Edward C. Crow, Attorney-General, and Sam B. Jeffries, Assistant Attorney-General, for the State.

(1) The motion to quash should be sustained for the reason that the amended articles of the company show that it was organized under the laws of the State of Kansas, for the purpose of constructing, as proposed by its articles, eight hundred and fifty miles of railroad in the State of Missouri and only fifty miles in the State of Kansas, of which about forty miles were constructed or acquired in this State prior to the approval of the Act of 1891, and it is therefore, under the laws of Missouri, chargeable with a corporation tax on said eight hundred and fifty miles, at a valuation of not less than ten thousand dollars per mile, as required of railroads organized under the provisions of article 2, chapter 12, Revised Statutes 1899. (2) The motion to quash should be sustained for the further reason that as the charter of relator authorizes it to construct and maintain eight hundred and fifty miles of railroad in the State of Missouri, in order to obtain a certificate or license to do business in Missouri, and enjoy the rights and benefits set forth in its charter, it is required by section 1025, Revised Statutes 1899, to pay "an incorporation tax or fee equal to those required of similar corporations formed within and under the laws of this State," to-wit, not less than ten thousand dollars for every mile of standard-gauge road constructed or proposed to be constructed, which upon the mileage authorized in Missouri amounts to $ 4,276.50. It is the contention of the Secretary of State that this latter amount should be paid by the relator before it can receive a certificate of authority to transact business in Missouri. (3) The petition of the relator shows that the road contemplated by its charter has not been flnished and put in operation within ten years from the date claimed by it to have entered this State and therefore, its powers to construct and operate the proposed road have ceased, saving and excepting the operation of that portion of its road which was finished and in operation at the end of ten years from the date of its charter. Sec. 1161, R. S. 1899. Foreign corporations being subject "to all liabilities, restrictions and duties which are or may be imposed upon corporations or like character organized under the general laws of this State they shall have no other or greater power." Sections 1024 and 1161, R. S. 1899.

OPINION

In Banc

Mandamus.

VALLIANT J.

The relator is a railroad company incorporated under the laws of Kansas. It has applied to the defendant, the Secretary of State, for a certificate to authorize it to do business as a foreign corporation in this State, as provided by section 1025, Revised Statutes 1899, but the application has been denied, on the ground, among others, that the relator has not paid incorporating taxes and fees equal to those required of similar corporations organized under the laws of this State as the statute requires, and this suit is brought to obtain a writ of mandamus to require the Secretary of State to issue the license.

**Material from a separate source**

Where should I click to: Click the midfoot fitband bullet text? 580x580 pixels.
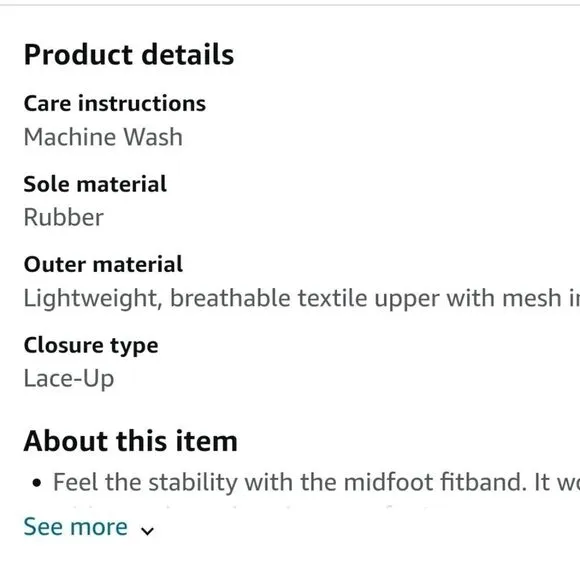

The petition shows the following facts: That the relator was incorporated in Kansas in 1884, to construct and operate a standard-gauge railroad from a point in the western line of Seward county, Kansas, through certain counties named in Kansas and Missouri, to the Union Depot at Kansas City thence through certain other counties in Missouri to the city of St. Louis. That in 1887 the charter was amended, increasing the number of directors and changing the line of the proposed road, beginning in the city of St. Louis and running through certain counties specified to Kansas City, with several other routes branching off from that and other branches, one of which was aimed to reach Fort Scott, Kansas, another Ottawa, Kansas, and another Girard, Kansas. That prior to April 21, 1891 (the date of the act prescribing the terms on which a foreign corporation is entitled to a license to do business in this State), relator "had built its line of railway into this State), having theretofore built its line of railway in this State from the city of St. Louis to the town of Union, in Franklin county," and that the proportion of its capital stock represented by its property located and its business transacted in this State was $ 1,600,000, and that on February 11, 1902, the date of the application to the Secretary of State for a license, that proportion had increased by expenditures extending the road, to $ 1,939,000. That having thus built its road into this State, relator is entitled to the certificate and license upon paying the fee of $ 1.50 prescribed by law for issuing the same without paying any sum, as for the quasi-incorporating tax under the proviso to section 1025, which is: "that the requirements of this article to pay incorporation tax or fee shall not apply to railroad companies which have heretofore built their lines of railway into or through this State." That relator had duly tendered to the Secretary of State copies of its charter and the amendment thereto, together with the affidavits of its president showing its place of business in this State, the proportion of its capital stock as above specified employed here, and that it was not in any pool or trust, etc. That at the same time relator tendered to the Secretary of State the legal fee of $ 1.50 for issuing the certificate, and tendered for payment into the State treasury $ 825 as for the incorporating tax on $ 1,600,000 if it should be held that relator was liable for such tax on the...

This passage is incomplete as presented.